La tienda de Angelines

Javier Guitián
Javier Guitián EN OCASIONES VEO GRELOS

OPINIÓN

En los últimos tiempos tengo problemas para valorar algunas noticias que se publican en los medios y que, en general, se plantean con un enfoque positivo; trataré de explicarme. Cuando leo que España está a la cabeza, a nivel mundial, en el número de donaciones de órganos, no tengo dudas sobre la bondad de la cuestión; sin embargo, tengo dificultades para valorar, por ejemplo, la noticia de que Castilla-León es la primera comunidad autónoma en el número de cabezas de ovino: ¿serán buenas tantas ovejas?, me pregunto en mi vigilia.

La cuestión viene a cuento del informe de la Asociación Española de Centros y Parques Comerciales, según el cual en Galicia se han creado en los últimos tres años más de doscientos mil metros cuadrados de centros comerciales. La cifra, asombrosa en plena crisis, supera con mucho la de las restantes comunidades autónomas, pero es todavía más sorprendente cuando se analiza de manera pormenorizada ya que, por ejemplo, en la ciudad de A Coruña se han abierto, en el citado período, cerca de noventa mil metros cuadrados más que en Madrid.

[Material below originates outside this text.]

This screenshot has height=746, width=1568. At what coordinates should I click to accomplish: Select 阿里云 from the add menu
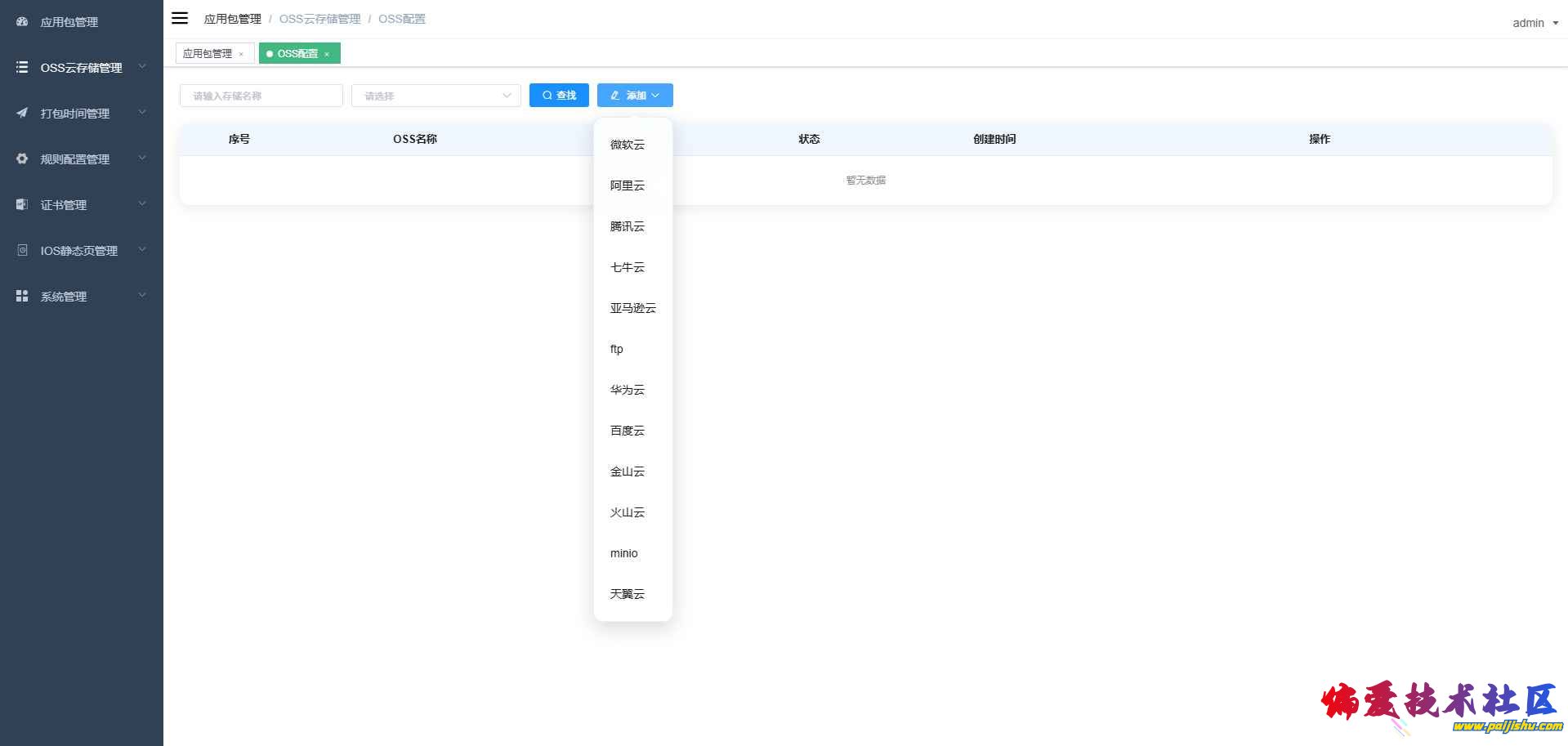click(x=627, y=185)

Estos datos, que para mi resultan disparatados, han sido publicados en la prensa como una especie de logro que no alcanzo a comprender. Mientras el comercio minorista esta sufriendo una crisis dramática de ingresos y empleo, que está llevando al cierre a muchos establecimientos, la apertura de nuevas grandes superficies comerciales es saludada con una extraña mezcla de júbilo y papanatismo infantil: han cerrado dieciocho mil comercios, pero en Galicia «los tenemos más grandes».

Según los datos recientemente publicados, el salario medio de los trabajadores gallegos es de mil cuatrocientos euros brutos al mes, lo que sitúa a Galicia como la tercera comunidad española con los sueldos más bajos. Si a eso añadimos el fuerte incremento en el número de parados en los últimos años, incluidos los pequeños comerciantes, no hace falta ser economista para ver que esos datos ponen de manifiesto una reducción en la capacidad de compra de las familias gallegas; alguien tiene que explicarme, aunque lo sospecho, por qué el suflé comercial sigue creciendo.

No soy un gran aficionado a las superficies comerciales, tienen pocas ventanas y la misma música que el dentista; prefiero la tienda de Angelines o la mueblería de José. Reconozco, sin embargo, que las grandes superficies tienen un papel en el comercio actual y gozan del beneplácito de muchos compradores. Ahora bien, una cosa es eso y otra que las distintas administraciones se pirren por abrir grandes superficies arruinando así a los pequeños comerciantes que han vivido siempre en su ciudad. Tal vez esta extraña situación tenga que ver con lo que escuché la pasada semana en una gran superficie comercial: «Ding, Dong, Se ruega a los responsables de comercio, recuperen su cerebro en la tercera planta».